__TEXT BLOCK__.
========

Updated: Aug 29, 2020

Co-Authors: Shraddha Sharma, Jamnalal Bajaj School of Legal Studies, Banasthali Vidyapeeeth

Vihaan Kumar, Vivekananda Institute of Professional Studies

K. Sreeya Chowdary,Gitam University,Vishakhapatnam

Editor: Kanhaiya Singhal, Faculty of law, PES University,Bangalore


We live in a world that is changing by the minute, and in this world it is a challenging task to know for sure the heritage and origin of a particular food or any item of clothing or a beautiful piece of artefact or handicraft. Many special kinds of food items or types of clothing originate from a specific place and unfortunately some people do not shy away from openly and unethically copying and passing those goods or items as from another region in order to exploit popularity from the quality of those goods or items.

In order to provide legal rights to the people whose trade or craft become available only due to their geographical factors the government provides Geographical Indications or GI Tags.

Its common knowledge that the concept of Geographical Indication has been has been around for centuries, however the French were the first to develop a proper system to catalogue and recognize different articles/foods that showed individual properties and were associated or found or produced only at a specific region. The system they developed was the “appellation d’origine controlee” which is in use in modern day and is called the Appellations of Origin.

========

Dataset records
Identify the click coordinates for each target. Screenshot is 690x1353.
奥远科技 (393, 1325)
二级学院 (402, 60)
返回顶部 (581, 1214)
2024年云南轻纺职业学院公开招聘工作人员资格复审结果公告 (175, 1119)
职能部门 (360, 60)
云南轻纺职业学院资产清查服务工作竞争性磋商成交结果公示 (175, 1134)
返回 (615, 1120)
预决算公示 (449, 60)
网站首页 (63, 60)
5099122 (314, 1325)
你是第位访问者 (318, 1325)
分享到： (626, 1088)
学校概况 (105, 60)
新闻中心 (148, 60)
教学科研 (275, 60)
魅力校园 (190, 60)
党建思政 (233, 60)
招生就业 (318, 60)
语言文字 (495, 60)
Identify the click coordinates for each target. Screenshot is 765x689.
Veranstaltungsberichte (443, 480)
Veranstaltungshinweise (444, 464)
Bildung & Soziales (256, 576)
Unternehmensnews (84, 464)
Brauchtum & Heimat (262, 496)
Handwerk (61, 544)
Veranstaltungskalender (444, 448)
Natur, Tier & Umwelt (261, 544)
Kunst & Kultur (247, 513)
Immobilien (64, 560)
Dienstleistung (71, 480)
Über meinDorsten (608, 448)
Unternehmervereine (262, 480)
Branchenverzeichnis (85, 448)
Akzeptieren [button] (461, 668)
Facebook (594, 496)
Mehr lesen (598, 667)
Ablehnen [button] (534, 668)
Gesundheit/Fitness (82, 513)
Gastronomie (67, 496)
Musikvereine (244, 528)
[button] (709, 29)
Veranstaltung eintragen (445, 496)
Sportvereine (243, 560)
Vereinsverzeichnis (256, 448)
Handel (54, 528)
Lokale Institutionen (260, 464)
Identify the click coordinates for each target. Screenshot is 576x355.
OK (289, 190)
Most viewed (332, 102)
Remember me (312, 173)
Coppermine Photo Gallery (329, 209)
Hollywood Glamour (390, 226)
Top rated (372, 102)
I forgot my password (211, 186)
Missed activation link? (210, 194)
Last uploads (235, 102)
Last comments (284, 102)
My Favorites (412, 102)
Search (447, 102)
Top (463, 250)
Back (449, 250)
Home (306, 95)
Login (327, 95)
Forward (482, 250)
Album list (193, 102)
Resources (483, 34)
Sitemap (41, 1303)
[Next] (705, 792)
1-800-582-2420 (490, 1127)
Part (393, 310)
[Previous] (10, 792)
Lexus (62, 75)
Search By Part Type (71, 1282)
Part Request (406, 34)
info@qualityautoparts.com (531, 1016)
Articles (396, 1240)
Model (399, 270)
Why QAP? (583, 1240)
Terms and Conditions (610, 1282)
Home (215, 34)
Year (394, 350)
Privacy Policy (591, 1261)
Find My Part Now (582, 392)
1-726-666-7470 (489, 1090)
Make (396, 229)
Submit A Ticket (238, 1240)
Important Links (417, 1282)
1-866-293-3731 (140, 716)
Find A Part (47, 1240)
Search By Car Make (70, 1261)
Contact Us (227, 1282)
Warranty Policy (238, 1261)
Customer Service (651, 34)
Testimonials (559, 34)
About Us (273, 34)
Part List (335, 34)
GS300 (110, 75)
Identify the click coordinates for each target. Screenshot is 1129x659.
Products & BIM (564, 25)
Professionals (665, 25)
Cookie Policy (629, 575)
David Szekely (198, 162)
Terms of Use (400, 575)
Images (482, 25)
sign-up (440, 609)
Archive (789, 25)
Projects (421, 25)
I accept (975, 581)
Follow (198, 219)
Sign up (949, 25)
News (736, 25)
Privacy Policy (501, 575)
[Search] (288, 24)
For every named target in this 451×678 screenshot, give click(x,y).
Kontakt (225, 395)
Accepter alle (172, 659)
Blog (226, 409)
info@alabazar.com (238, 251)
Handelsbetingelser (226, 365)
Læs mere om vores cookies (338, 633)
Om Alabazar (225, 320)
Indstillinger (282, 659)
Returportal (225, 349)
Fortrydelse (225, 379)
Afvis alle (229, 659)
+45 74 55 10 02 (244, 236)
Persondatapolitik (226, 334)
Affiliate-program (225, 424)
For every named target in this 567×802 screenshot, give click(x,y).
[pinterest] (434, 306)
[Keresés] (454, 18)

========

__PARTS OF THE EXERCISE__.
1 - Based on the text on Geographical Indications, answer yes or no to each statement and quote the words that decide it: (a) The French were the first to set up a proper system for cataloguing region-specific goods. (b) GI Tags are handed out by private trade groups. (c) The French system has gone out of use.
2 - Write the next part of the text on Geographical Indications, starting right after its last sentence.
These rows were taken from a separate source.

__PER-TASK ANSWERS__.
1 -
(a) Yes: "the French were the first to develop a proper system to catalogue and recognize different articles/foods"
(b) No: "the government provides Geographical Indications or GI Tags"
(c) No: "which is in use in modern day"

2 -
When we talk about the historical GI systems, the best example is of the process of making wine. A GI tag for wine may indicate the particular region where the grapes used have been grown, but not only that, the GI will also designate the type of soil, the particular patch of land in the vineyard as well as the climate of that region.

What Is A GI Tag?

A Geographical Indication (GI) tag is a form of intellectual property, a certification given to certain goods or products from a particular area or state or country that is unique to a particular geographical region. Geographical Indications have been given the status of intellectual property. India, as a member of World Trade Organization (WTO), enacted the Geographical Indications of goods (Registration and Protection) Act, 1999 from 15th September 20003.

Like all Intellectual Property Rights, a Geographical Indication is a non-physical asset which composes a legal claim to future benefits through the special rights and privileges attached to it. The GI products are generally agricultural or natural or manufactured items like handicrafts etc. It is an indication or symbol to identify a particular product.

Geographical Indications are integral part of development which advances economic interests. These tags are a tool to protect the ownership rights on the natural resources and manufactured goods. GI’s cannot be sold, rented, transferred as they are either collectively owned by the state. Products having GI tag prevent unauthorized use of products and upgrades financial gain to the producers by exporting the products.

How Is A GI Tag Granted In India?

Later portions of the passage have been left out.